Overview: Most weather apps are filled with charts and numbers, ignoring the emotional connection people have to checking the weather in their favorite cities, where their friends and families live or where they’re traveling to next. With the Yahoo Weather app for Android (and now iPhone), Yahoo tapped into this personal perspective by including crowdsourced local photos that reflect the current weather conditions alongside the accurate weather data you need—so you can see the weather and revisit memories of your favorite places, not just read numbers and charts. The result is a stunning snapshot of the weather around the world that delivers accurate weather information and then some.
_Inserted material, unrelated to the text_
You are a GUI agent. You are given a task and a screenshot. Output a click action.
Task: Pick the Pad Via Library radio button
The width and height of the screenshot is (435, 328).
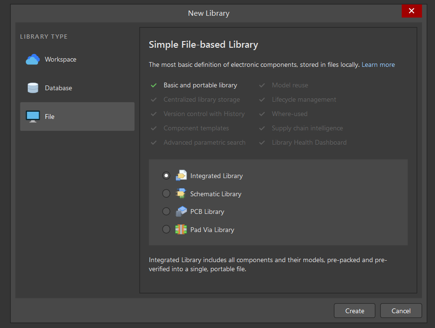(x=166, y=230)
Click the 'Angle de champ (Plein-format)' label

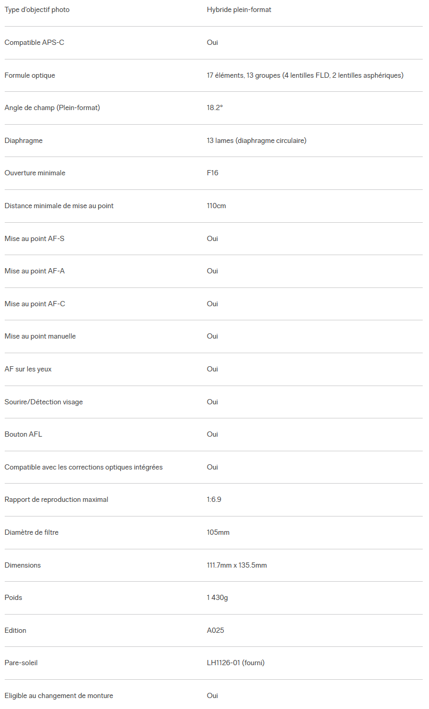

• Developed by an in-house team at Yahoo, the app is the evolution of an internal Hackday project that launched in 2011, with a major update in August 2013.
• The weather app also serves as a global art gallery showcasing thousands of local weather photos submitted by Flickr’s thriving photo community.
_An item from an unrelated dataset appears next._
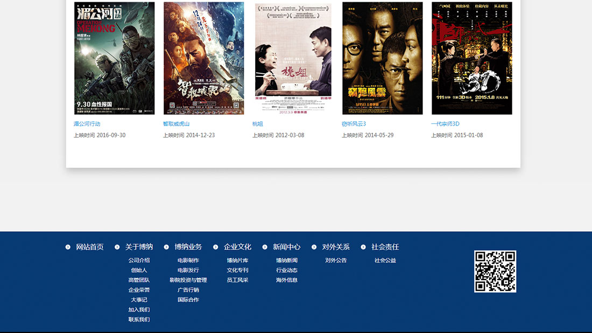Open the 智取威虎山 poster image
This screenshot has height=333, width=592.
(203, 58)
• Since the app’s iPhone version launched in April, daily weather users have increased by 150 percent.

Comments by Yahoo’s in-house design and development team:
What was the thinking behind the navigation structure? “Sleek typography in a simple scroll-down display offers a variety of concise weather data, such as detailed temperature predictions, precipitation, cloud data, radar maps, sun and moon times (rise and set), wind speed and more. When a user moves down the frame, the photo slowly blurs in the background, bringing the weather data into clearer focus. Users can personalize the app by tapping the right corner of the tiles to minimize or reorder the weather information to fit their needs. They can swipe to the left and right for different locations, or tilt their phone for a gallery view of the photos in full screen. It’s like a stack of postcards of all your travels: you can get lost flipping through photos of the places that matter most to you.”

Were there any specific demands that made the project easier or harder? “While we have a large pool of Flickr photos that could fit any location, such as a clear sky, a forest, a cityscape or a snowy park, our goal was to collect beautiful weather photos for morning, afternoon and night in every city in the world. To accomplish this, we created a Flickr group called Project Weather, where any user can submit their weather photos for potential inclusion in the app. We have a deep commitment to the quality of the Flickr image pool, so our team of curators takes time to carefully review each submission to find the highest quality images that specifically match the current weather conditions.”